Presurgical symptoms of anxiety and depression seem to be partly caused by knee symptoms. Understanding of this issue would offer better strategies to prevent unnecessary delay of surgery in this group of patients.

Presurgical symptoms of anxiety and depression seem to be partly caused by knee symptoms. Understanding of this issue would offer better strategies to prevent unnecessary delay of surgery in this group of patients.Creativity is a multidimensional construct.

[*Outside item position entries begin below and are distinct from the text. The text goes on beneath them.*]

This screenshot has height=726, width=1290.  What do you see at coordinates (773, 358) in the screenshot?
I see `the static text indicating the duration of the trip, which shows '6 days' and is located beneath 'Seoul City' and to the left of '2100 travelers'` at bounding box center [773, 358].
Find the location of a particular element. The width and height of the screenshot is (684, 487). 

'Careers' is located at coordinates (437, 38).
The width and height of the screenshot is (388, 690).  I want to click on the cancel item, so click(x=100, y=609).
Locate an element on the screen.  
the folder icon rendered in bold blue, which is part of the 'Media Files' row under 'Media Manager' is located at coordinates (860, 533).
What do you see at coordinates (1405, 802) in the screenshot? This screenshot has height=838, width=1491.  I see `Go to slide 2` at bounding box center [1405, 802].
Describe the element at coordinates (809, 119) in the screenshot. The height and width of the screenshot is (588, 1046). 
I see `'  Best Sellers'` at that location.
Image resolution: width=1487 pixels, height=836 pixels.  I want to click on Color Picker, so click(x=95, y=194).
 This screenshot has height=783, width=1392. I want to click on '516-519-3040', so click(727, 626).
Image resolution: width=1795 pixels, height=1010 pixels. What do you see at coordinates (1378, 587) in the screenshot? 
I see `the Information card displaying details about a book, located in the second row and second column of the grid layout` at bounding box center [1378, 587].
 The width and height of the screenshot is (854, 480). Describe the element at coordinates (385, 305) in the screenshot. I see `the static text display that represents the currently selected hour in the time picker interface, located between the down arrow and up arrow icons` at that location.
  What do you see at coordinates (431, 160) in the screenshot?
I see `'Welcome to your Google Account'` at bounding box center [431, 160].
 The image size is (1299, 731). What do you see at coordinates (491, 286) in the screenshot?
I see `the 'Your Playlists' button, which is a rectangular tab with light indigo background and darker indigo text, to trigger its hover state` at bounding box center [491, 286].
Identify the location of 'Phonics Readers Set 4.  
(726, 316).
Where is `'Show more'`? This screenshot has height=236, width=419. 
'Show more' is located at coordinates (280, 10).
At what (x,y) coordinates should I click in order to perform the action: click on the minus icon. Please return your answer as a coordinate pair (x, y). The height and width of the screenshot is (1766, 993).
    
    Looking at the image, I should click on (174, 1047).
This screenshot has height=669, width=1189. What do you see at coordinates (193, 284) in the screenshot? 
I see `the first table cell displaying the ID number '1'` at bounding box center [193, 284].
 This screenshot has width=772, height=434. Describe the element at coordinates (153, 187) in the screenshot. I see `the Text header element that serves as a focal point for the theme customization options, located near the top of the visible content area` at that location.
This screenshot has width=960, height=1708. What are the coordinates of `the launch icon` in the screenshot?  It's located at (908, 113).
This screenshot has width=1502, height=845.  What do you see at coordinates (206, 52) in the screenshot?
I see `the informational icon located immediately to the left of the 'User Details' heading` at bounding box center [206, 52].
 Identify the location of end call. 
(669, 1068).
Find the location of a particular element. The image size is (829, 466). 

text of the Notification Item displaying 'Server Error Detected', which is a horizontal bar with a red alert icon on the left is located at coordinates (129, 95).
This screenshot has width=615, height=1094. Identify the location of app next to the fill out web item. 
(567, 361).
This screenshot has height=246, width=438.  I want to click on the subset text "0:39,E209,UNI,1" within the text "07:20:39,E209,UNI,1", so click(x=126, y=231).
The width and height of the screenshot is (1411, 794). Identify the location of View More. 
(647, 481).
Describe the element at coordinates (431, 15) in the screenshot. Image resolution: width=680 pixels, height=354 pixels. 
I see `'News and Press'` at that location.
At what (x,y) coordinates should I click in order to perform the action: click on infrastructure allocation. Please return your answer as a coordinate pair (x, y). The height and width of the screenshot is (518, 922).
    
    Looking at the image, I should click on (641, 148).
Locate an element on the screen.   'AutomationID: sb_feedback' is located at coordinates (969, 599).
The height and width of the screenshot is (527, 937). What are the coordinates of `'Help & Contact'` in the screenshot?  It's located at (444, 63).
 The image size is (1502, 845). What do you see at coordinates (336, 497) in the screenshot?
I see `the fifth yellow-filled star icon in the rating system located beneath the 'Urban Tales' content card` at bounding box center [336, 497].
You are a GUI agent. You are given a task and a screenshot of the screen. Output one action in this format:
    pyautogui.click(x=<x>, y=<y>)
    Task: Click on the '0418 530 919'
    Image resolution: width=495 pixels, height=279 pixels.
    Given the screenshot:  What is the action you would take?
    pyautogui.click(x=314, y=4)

Several different approaches have been developed to measure creativity, including psychometric scales. The Runco Ideational Behavior Scale (RIBS) is one such measure of creative ideation. The primary purpose of this paper was to assess the 23 items of the RIBS in the context of the Thai language and examine scale reliability and validity. Participants, consisting of 508 undergraduate students selected from five Thai public universities, were selected through a convenience sampling approach involving both exploratory and confirmatory factor analysis. Results suggested that the Thai version of the RIBS presented a valid measure to a certain extent. Factor analysis of the empirical data indicated a two-dimensional structure. Confirmatory factor analysis (CFA) results confirmed that the two-factor construct demonstrated a better fit with improved psychometric characteristics. Six items were eliminated from the Thai RIBS version inventory five items during explanatory factor analysis (EFA) and one during the CFA process. Results will contribute to ascertaining that the Thai version of the RIBS instrument can be used as a self-assessment tool for measuring students' creative ideation. Implications and limitations of this research are discussed with suggestions for future studies.Technology improvements have rapidly advanced medicine over the last few decades. New approaches are constantly being developed and utilized. Anesthesiology strongly relies on technology for resuscitation, life-support, monitoring, safety, clinical care, and education. This manuscript describes a reverse engineering process to confirm the fit of a medical device in a pediatric patient. The method uses virtual reality and three-dimensional printing technologies to evaluate the feasibility of a complex procedure requiring one-lung isolation and one-lung ventilation. Based on the results of the device fit analysis, the anesthesiology team confidently proceeded with the operation. The approach used and described serves as an example of the advantages available when coupling new technologies to visualize patient anatomy during the procedural planning process.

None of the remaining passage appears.